__The request__. Can you copy all of the entries below line for line, with no changes?

(Location data for words and elements)
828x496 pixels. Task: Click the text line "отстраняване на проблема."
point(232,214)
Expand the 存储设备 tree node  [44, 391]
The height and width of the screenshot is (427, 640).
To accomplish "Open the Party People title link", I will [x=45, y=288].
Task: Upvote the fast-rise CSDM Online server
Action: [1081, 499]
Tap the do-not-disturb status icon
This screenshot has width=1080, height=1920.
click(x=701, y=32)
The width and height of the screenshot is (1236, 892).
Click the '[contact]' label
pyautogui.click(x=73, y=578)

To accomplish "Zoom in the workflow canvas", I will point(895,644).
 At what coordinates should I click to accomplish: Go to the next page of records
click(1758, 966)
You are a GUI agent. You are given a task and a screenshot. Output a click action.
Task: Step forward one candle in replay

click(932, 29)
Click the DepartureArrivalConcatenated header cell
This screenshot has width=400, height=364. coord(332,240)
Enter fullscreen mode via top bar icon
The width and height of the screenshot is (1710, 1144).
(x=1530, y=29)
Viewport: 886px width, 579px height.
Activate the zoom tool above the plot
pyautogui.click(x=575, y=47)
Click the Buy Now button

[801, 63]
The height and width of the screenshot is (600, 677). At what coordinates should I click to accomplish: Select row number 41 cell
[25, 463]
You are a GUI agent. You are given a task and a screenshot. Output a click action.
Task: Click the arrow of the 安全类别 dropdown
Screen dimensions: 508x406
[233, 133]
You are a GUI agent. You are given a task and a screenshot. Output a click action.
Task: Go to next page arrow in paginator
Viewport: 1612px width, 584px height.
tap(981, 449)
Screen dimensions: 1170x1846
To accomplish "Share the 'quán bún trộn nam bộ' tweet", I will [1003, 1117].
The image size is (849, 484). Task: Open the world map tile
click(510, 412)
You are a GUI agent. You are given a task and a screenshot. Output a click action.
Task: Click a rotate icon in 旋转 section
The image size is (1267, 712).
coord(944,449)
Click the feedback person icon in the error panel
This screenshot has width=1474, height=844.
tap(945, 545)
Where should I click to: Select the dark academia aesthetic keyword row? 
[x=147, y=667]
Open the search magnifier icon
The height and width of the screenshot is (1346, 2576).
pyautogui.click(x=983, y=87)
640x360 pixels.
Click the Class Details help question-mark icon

__Full response__.
828x496 pixels. Task: Click the text line "отстраняване на проблема."
point(232,214)
Expand the 存储设备 tree node  [44, 391]
The height and width of the screenshot is (427, 640).
To accomplish "Open the Party People title link", I will [x=45, y=288].
Task: Upvote the fast-rise CSDM Online server
Action: [1081, 499]
Tap the do-not-disturb status icon
This screenshot has width=1080, height=1920.
click(x=701, y=32)
The width and height of the screenshot is (1236, 892).
Click the '[contact]' label
pyautogui.click(x=73, y=578)

To accomplish "Zoom in the workflow canvas", I will point(895,644).
 At what coordinates should I click to accomplish: Go to the next page of records
click(1758, 966)
You are a GUI agent. You are given a task and a screenshot. Output a click action.
Task: Step forward one candle in replay

click(932, 29)
Click the DepartureArrivalConcatenated header cell
This screenshot has width=400, height=364. coord(332,240)
Enter fullscreen mode via top bar icon
The width and height of the screenshot is (1710, 1144).
(x=1530, y=29)
Viewport: 886px width, 579px height.
Activate the zoom tool above the plot
pyautogui.click(x=575, y=47)
Click the Buy Now button

[801, 63]
The height and width of the screenshot is (600, 677). At what coordinates should I click to accomplish: Select row number 41 cell
[25, 463]
You are a GUI agent. You are given a task and a screenshot. Output a click action.
Task: Click the arrow of the 安全类别 dropdown
Screen dimensions: 508x406
[233, 133]
You are a GUI agent. You are given a task and a screenshot. Output a click action.
Task: Go to next page arrow in paginator
Viewport: 1612px width, 584px height.
tap(981, 449)
Screen dimensions: 1170x1846
To accomplish "Share the 'quán bún trộn nam bộ' tweet", I will [1003, 1117].
The image size is (849, 484). Task: Open the world map tile
click(510, 412)
You are a GUI agent. You are given a task and a screenshot. Output a click action.
Task: Click a rotate icon in 旋转 section
The image size is (1267, 712).
coord(944,449)
Click the feedback person icon in the error panel
This screenshot has width=1474, height=844.
tap(945, 545)
Where should I click to: Select the dark academia aesthetic keyword row? 
[x=147, y=667]
Open the search magnifier icon
The height and width of the screenshot is (1346, 2576).
pyautogui.click(x=983, y=87)
640x360 pixels.
Click the Class Details help question-mark icon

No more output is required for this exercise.